Functions with deduced return type in device code, cuda 8.5

Functions with deduced return type is a new feature in C++14. I noticed that it is supported in CUDA 8.5 because the documentation is updated.
http://docs.nvidia.com/cuda/cuda-c-programming-guide/index.html#return-type-deduction
But I haven’t found any url of CUDA 8.5 to download.
Is there anybody could tell me when or where I can download the CUDA toolkit 8.5? I really need this new feature.

CUDA 8.5 was never released. However CUDA 9 is on the way. It should be available in release candidate form in the next month or 2.

That’s wired, the documentation has already been released but the toolkit has not been available to download.

The documentation you linked is the CUDA 8 docs. If you look at the top of the file/doc carefully, this will be evident.

The references to CUDA 8.5 in that doc were something that slipped through the review system when CUDA 8 was released, i.e. a typo effectively.

Those are not CUDA 8.5 docs. As I stated already, CUDA 8.5 was never released.

To be fair, I’m not a fan of deduced return types in the first place :P

They’re cool for like two-line lambdas but after enough JavaScript, I never want to have to read a function to figure out what it returns ever again.

Function signatures are the one place where I really don’t use the almost always auto idiom. Having concrete types for your parameters and return type are critical for understanding a function at a glance.

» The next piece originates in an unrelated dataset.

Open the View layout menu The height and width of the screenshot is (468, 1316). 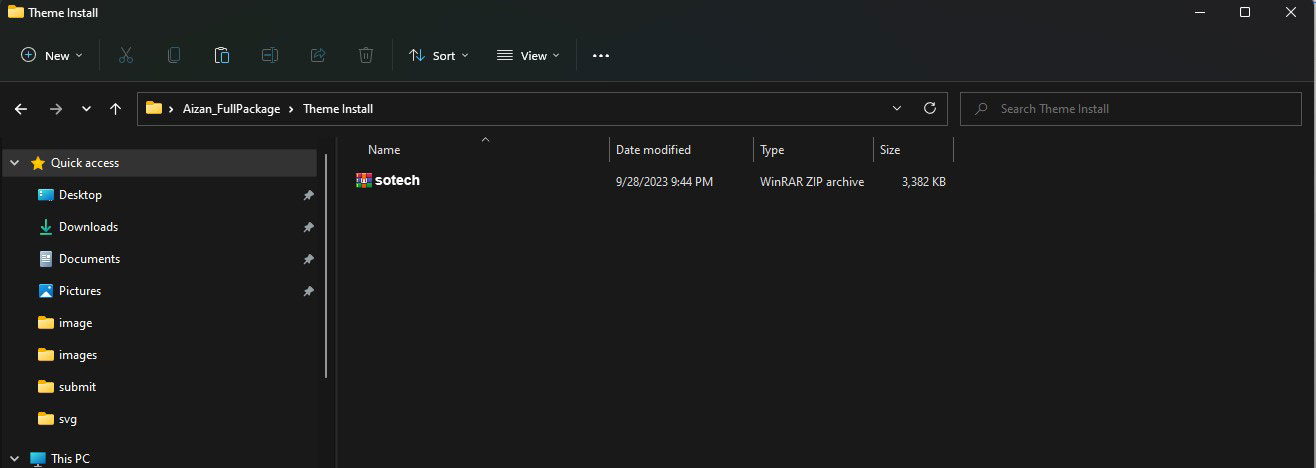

At present, I must use deduced return types. Because I’m working on the template and I need to implement a function wrapper. The return type of the function wrapper is determined by the function parameter. However, if I want to implement it in C++11, I need to using things like std::result_of and std::forward but CUDA does not support STL. It makes me don’t know how to deal with this problem at the moment.

Huh, I think you can forward in device functions. I think it’s literally just a cast.

Can you post some code?

If it is possible, I want to implement these codes in device.

template <typename F, typename ...Args>
typename std::result_of<F &&(Args &&...)>::type wrapper(F && f, Args &&... args)
{
    return std::forward<F>(f)(std::forward<Args>(args)...);
}

Actually, this code works fine for me:

// I'm on Windows so you might need to add -std=c++11
// nvcc -gencode arch=compute_61,code=sm_61 -o deduced deduced.cu
#include <stdio.h>

#include <type_traits>
#include <utility>

template <typename F, typename ...Args>
__device__
auto test(F&& f, Args&&... args) 
  -> typename std::result_of<F&&(Args&&...)>::type
{
  return std::forward<F>(f)(std::forward<Args>(args)...);
}

__global__
void proof(void)
{
  auto const f = [](int const x, int const y) -> int
  {
    return x + y + 3;
  };

  printf("%d\n", test(f, 1, 2));
}

int main(void)
{
  proof<<<1, 1>>>();
  cudaDeviceSynchronize();
  return 0;
}

Oh, thank you very much, it works really fine. I thought that the STL is not supported in device codes and I have never tried it before. Thank you for teaching me that practice is the most important.

Btw, it’s been pointed out to me that the above code is technically broken.

Do not attempt to pass in a pointer to a member function or a piece of member data that’s callable as the above code is broken in that instance. You’d need to use std::invoke which is just a gigantic cluster of fudge.